Five Behind-the-Scenes Featurettes are up next; leading things off is "All In the Family: Nick Cassavetes" (11:40, below left), which discusses the director's style and pedigree in mild detail. This feels fairly promotional in nature, but fans of Cassavetes will want to have a look. "Nicholas Sparks: A Simple Story, Well Told" (6:36) gives the author more time in the spotlight and briefly discusses his other books. "Southern Exposure: Locating The Notebook" (11:34, below right) provides a brief tour of several shooting locations; it's certainly worth a look for more visually-minded folks, as there's no shortage of attention-grabbing locales here.

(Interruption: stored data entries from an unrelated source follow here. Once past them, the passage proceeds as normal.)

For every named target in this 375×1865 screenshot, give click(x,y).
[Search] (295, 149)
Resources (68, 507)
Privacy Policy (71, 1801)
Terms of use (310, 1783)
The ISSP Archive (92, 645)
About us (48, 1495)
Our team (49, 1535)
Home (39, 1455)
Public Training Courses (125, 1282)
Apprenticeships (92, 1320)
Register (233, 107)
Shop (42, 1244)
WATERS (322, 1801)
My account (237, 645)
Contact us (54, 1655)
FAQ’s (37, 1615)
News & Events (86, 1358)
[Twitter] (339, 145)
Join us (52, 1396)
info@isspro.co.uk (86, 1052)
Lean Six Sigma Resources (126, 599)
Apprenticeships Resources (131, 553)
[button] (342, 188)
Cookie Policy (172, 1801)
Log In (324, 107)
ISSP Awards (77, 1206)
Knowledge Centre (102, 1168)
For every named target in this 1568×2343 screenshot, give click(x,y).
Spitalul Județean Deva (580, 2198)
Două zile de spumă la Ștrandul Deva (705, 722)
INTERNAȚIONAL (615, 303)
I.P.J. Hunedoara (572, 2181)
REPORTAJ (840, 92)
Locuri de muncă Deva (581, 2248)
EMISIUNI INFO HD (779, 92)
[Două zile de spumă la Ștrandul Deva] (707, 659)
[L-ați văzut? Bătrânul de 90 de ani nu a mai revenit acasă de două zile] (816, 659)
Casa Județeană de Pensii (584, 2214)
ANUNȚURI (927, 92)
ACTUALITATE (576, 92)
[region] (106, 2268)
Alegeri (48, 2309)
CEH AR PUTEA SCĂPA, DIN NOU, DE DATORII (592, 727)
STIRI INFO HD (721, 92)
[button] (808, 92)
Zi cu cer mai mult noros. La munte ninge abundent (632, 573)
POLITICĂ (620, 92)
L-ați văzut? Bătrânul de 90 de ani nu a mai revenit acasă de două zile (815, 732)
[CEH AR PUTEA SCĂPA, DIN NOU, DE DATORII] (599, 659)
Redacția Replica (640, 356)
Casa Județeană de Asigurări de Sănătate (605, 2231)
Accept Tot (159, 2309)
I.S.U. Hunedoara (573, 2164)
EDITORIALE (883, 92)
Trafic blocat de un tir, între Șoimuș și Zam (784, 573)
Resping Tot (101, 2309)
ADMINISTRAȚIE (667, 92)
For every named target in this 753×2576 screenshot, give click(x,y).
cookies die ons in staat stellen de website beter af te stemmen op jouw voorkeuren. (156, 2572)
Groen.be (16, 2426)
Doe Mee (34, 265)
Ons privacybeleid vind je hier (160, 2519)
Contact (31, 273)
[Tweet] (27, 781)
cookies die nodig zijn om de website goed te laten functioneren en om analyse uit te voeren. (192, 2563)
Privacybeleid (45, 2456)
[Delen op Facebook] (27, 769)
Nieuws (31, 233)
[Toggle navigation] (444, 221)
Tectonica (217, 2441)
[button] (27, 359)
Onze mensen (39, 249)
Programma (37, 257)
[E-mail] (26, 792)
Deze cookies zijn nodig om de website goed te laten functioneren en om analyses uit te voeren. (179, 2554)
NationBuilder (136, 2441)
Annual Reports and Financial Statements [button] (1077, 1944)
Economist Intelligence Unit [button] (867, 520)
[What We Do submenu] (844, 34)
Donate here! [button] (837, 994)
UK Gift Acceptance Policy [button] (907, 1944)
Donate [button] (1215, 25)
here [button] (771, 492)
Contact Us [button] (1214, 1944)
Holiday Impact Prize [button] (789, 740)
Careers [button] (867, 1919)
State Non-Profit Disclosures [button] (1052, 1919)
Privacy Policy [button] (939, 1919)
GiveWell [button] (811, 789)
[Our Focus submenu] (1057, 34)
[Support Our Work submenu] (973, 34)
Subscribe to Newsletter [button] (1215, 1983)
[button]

Finally, the film's casting is touched upon during "Casting Ryan and Rachel" (4:06) and "Rachel McAdams' Screen Test" (3:37). Like the previous featurettes, both of these tidbits are fairly self-explanatory.
Also here is a collection of Deleted and Alternate Scenes (12 clips with optional commentary, 28:35 total), which look nearly as good as the theatrical cut itself (anyone smell a triple-dip down the line?). Of course, optimists won't be bothered in the least, as this excised footage actually turns out to be quite impressive---and as mentioned in the optional commentary by editor Alan Heim, these scenes appear to be trimmed for time purposes. Most include minor character moments and the like, but die-hard fans of the film will certainly appreciate their inclusion.
Closing things out is the film's Theatrical Trailer (2:18), which gives away nearly the entire story in a fraction of the main feature's running time. All bonus features are presented in a mixture of 1.33:1, anamorphic and non-enhanced aspect ratios, while none include optional subtitles or Closed Captions. It's disappointing that a major studio would overlook this aspect of a release (especially the second time through), so here's hoping they pay more attention in the future.
Also included with this oversized package, of course, is a collection of Printed Materials; the most notable is a photo book with pictures, quotes and cast information. This hardback, spiral-bound book also houses the disc itself and a few extra pages for viewers to write their own love stories (a nice gesture, but really?). Also tucked inside are notecards, stationary, stickers and a few bookmarks...all film-themed, obviously. This all looks good on paper (literally), but I'd imagine that only a select few will use this material for its intended purpose.
As one of the accompanying bonus features implies, Nick Cassavetes' The Notebook is a simple story, well told---and unlike many recent romantic dramas, most guys shouldn't consider this one a waste of time. Supported by strong performances, a solid script and excellent cinematography, it's an engaging film that holds up to repeat viewings. Unfortunately, New Line's second DVD release is somewhat confusing and superfluous: featuring a bulky packaging job and only a handful of new (printed) extras, this Limited Edition is aimed squarely at die-hard fans with an extra $30 lying around. Those looking for a true upgrade should opt for the Blu-Ray---but if that's not an option for you, the budget-priced 2005 release still offers more bang for the buck. Mildly Recommended, but only for packaging junkies and new buyers with a little extra cash.
Randy Miller III is an affable office monkey based in Harrisburg, PA. He also does freelance graphic design projects and works in a local gallery. When he's not doing that, he enjoys slacking off, second-guessing himself and writing things in third person.